The great love affair…
Ahhh Tillandsia caput-medusae… this is most definitely one of my favorites. To me it sums up what tills are, which is a little quirky and a little out there, after all how can plants grow without soil? And caputs just do not look like a conventional plant, its leaves do not even look like leaves! Caputs are native to Central America and Mexico, growing on tree branches located in dry areas with strong sun. On my current wishlist is the caput-medusae Sonoran Snow, which is a variety which originates solely from the Sonoran desert in Mexico. It differs from the more common variety by being much whiter, hence the term ‘snow’. And what could possibly be more attractive than a white caput?
Anyway, I digress, caputs derive their name from the goddess of Greek mythology, Medusa, whose head of hair was a bunch of writhing snakes. And caputs with their circular undulating leaves does indeed resemble a mess of writhing creatures! Its base is bulbous and the leaves are a light green. Luckily for me, caputs are pretty common so it is easy to get your hands on one. I got mine in May 2012 and it was already a nice mature plant. Some examples do get pretty large, but I think 6″ to 8″ is the norm.
This plant must have originally been hung upside down because the leaves were very straight when I got it. Mounting the plant upside down or sideways is highly recommended for bulbose plants such as caputs to prevent water from collecting in the base and potentially causing rot. Me however I like to go against such advice just for the fun of it, so I hang it upright. The recent wet weather did see me give in to these wise words and the plant was upside down for awhile, but now that more sunny days seem to be upon us the plant is right way up again. Caputs are actually ageotropic, which means they don’t orient themselves using gravity, so they grow very nicely horizontally, upside down, upright or any which way you choose to hang them! Well after a month hung upright, the leaves were more widespread.
Even more surprising though was the fact that the plant started spiking after a couple of months! Just look at that sweet pink blush.
The spike did take its sweet time to develop, from the time I first spotted it to the time of its first flower took a good two months.
It is worth it though, as it developed two red-green spikes which gradually turned a nice cherry red as it approached flowering. I believe I read that the bright red is to attract hummingbirds which is its natural pollinator. However I can’t seem to locate that article now, so I may just be creating my own facts. The few hummingbirds that frequent my garden also paid absolutely no attention to the flower, so…
Anyway it finally bloomed two months ago, and the flowers were the typical deep purple.
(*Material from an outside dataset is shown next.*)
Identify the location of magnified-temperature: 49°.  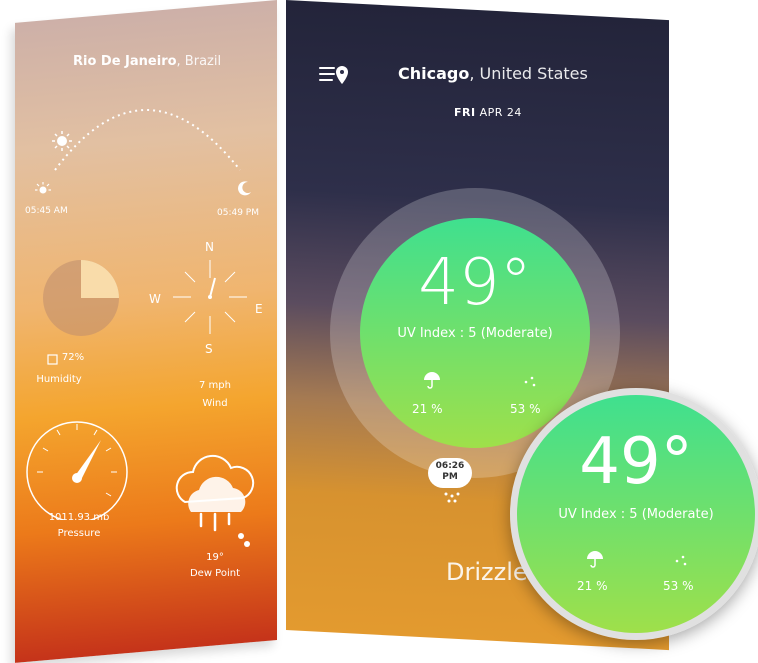
(636, 462).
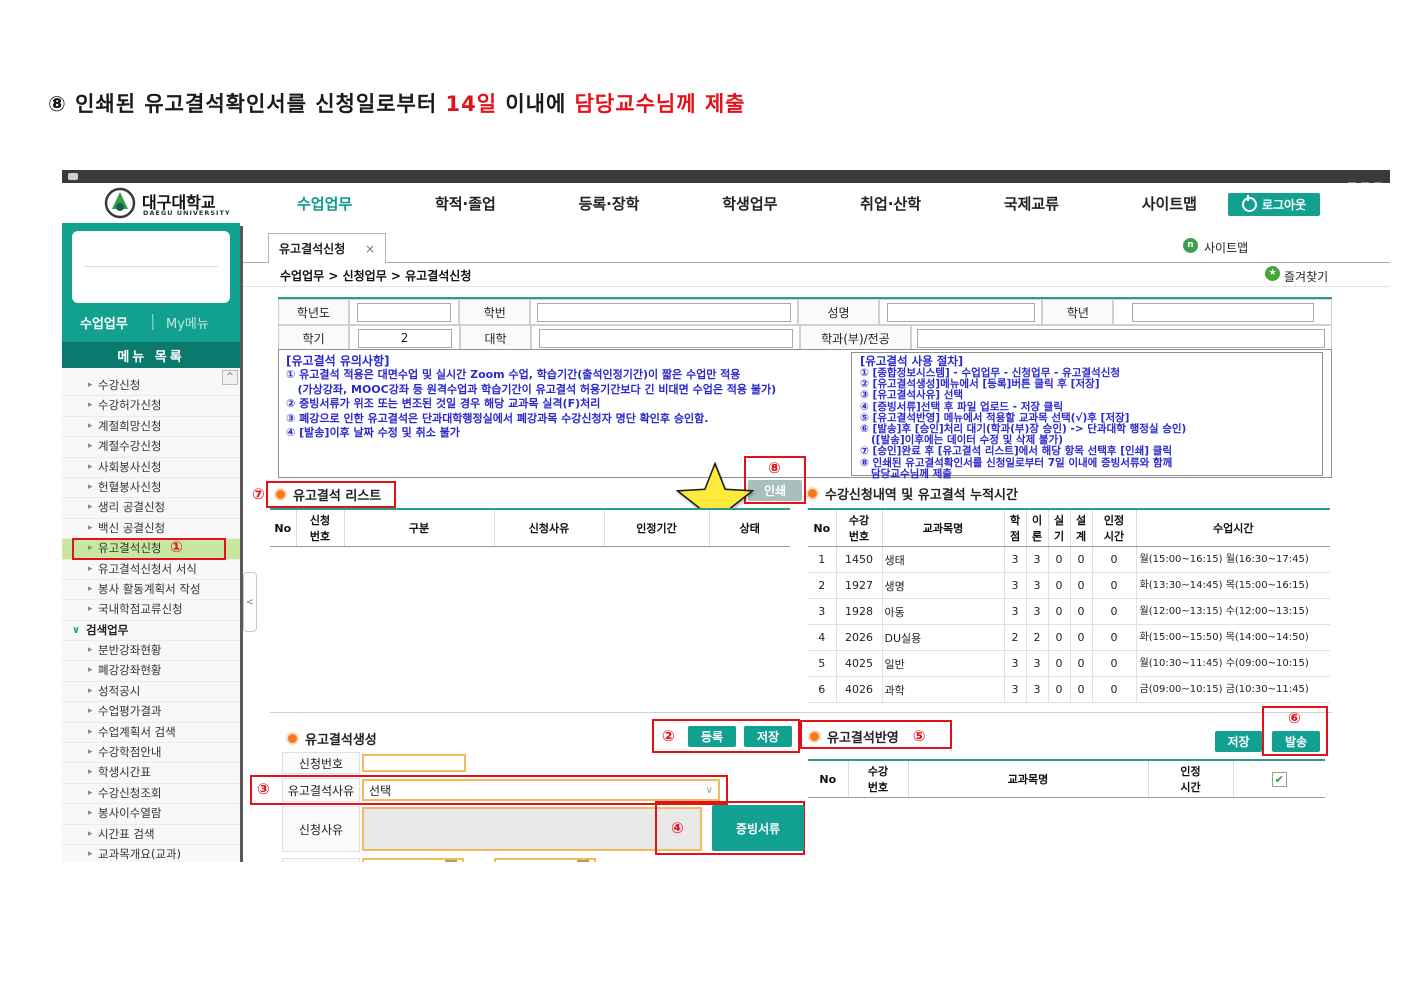 This screenshot has width=1403, height=992. Describe the element at coordinates (1296, 742) in the screenshot. I see `send-button: 발송` at that location.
I did have a go at pollinating the flower, self-pollinating probably, because I don’t recall having anything else in bloom at the time. But it has been two months now and as yet I have not seen any signs of seed pods developing so probably no luck. Apparently Tillandsia flowers are most receptive during the early morning hours and I am not an early person, so that probably explains a lot! It flowered from the bottom up, and took at least three weeks from the very first bloom at the base to the final bloom at the apex.
Easy growing plant that it is, I noticed a pup growing at its base before the plant was even done flowering. Since then another pup has appeared on the opposite side so it looks like I can now start working on growing my very first caput clump!
As for growing conditions this is a hardy plant and actually thrives in our climate. This guy gets full morning sun up until about 12pm-1pm, although with the shifting sun I have noticed that the sun actually stays on that area up until 2pm-3pm now. In such strong light, daily watering is recommended, however as I mentioned earlier, care should be taken to ensure water does not collect at the base if you have it mounted upright. With caputs it is fairly easy to spot when they are underwatered, as the leaves start to curl more, so use this as a cue to up your watering regime. It is also a very fast rooter, so if you do decide to mount it, it should be securely rooted on its own within a couple of months.
To end, I highly recommend getting a caput, they are easy to grow, easy to flower in our climate and looks so alien-like you just have to love it!